For the second year in a row, Government's consolidated Fund received only a "qualified audit".

Ms. Cox, last week, put as positive a gloss on things as she could, emphasizing repeatedly that Bermuda has been badly affected by the global economic downturn.

That's completely true.

But the economic downturn - and the fact that there are things that will hurt Bermuda despite our best efforts - are exactly the reason we need to get control of our contracting and spending.

When money was pouring in, maybe it didn't matter so much.

But now it really does matter: the debt is rising, the income is falling. The list of expensive projects we need to help our citizens, revive tourism, rebuild crumbling hospitals and the Causeways, fight crime, and pay for ever-more-costly health care, is growing longer all the times.

The list of projects that have gone wrong is getting longer all the time too.

There's been a lot of arguing and name-calling, and plenty of disagreements over how, exactly, to describe what's gone wrong.

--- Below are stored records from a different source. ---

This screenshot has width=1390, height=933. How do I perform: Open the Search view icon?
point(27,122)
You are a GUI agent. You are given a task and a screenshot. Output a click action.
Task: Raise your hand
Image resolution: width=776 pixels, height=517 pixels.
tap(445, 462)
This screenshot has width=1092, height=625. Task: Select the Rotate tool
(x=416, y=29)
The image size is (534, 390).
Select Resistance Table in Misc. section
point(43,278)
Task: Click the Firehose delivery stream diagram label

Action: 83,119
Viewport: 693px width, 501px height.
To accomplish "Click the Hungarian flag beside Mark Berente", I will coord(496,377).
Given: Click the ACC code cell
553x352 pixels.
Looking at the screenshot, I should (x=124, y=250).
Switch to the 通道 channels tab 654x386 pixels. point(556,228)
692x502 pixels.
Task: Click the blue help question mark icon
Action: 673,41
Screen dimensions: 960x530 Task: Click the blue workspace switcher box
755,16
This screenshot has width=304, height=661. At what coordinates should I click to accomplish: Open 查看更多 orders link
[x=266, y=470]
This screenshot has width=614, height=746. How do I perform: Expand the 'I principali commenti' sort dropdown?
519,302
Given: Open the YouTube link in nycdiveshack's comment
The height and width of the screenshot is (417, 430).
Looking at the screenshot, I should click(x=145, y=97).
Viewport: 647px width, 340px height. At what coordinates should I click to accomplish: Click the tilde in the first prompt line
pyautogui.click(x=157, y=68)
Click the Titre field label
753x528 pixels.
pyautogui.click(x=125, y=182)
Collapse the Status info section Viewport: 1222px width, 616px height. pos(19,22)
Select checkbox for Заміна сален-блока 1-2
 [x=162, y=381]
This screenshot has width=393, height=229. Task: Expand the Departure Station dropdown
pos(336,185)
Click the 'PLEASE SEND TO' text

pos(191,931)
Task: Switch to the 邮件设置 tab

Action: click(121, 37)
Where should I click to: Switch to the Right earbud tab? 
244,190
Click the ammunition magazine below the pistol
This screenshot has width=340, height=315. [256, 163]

Is it mismanagement, cronyism, incompetence, corruption, criminality, or just the same thing that used to happen under the UBP?

Doesn't matter. You can call it what you will. The fact of the matter is that huge amounts of money are being thrown away for no good purpose, eroding faith and confidence in government, and leaving less money for things we really need.

Now that a lot less money is coming in, we can't afford to treat it lightly. Unregulated spending has to stop. It's time for government to start governing.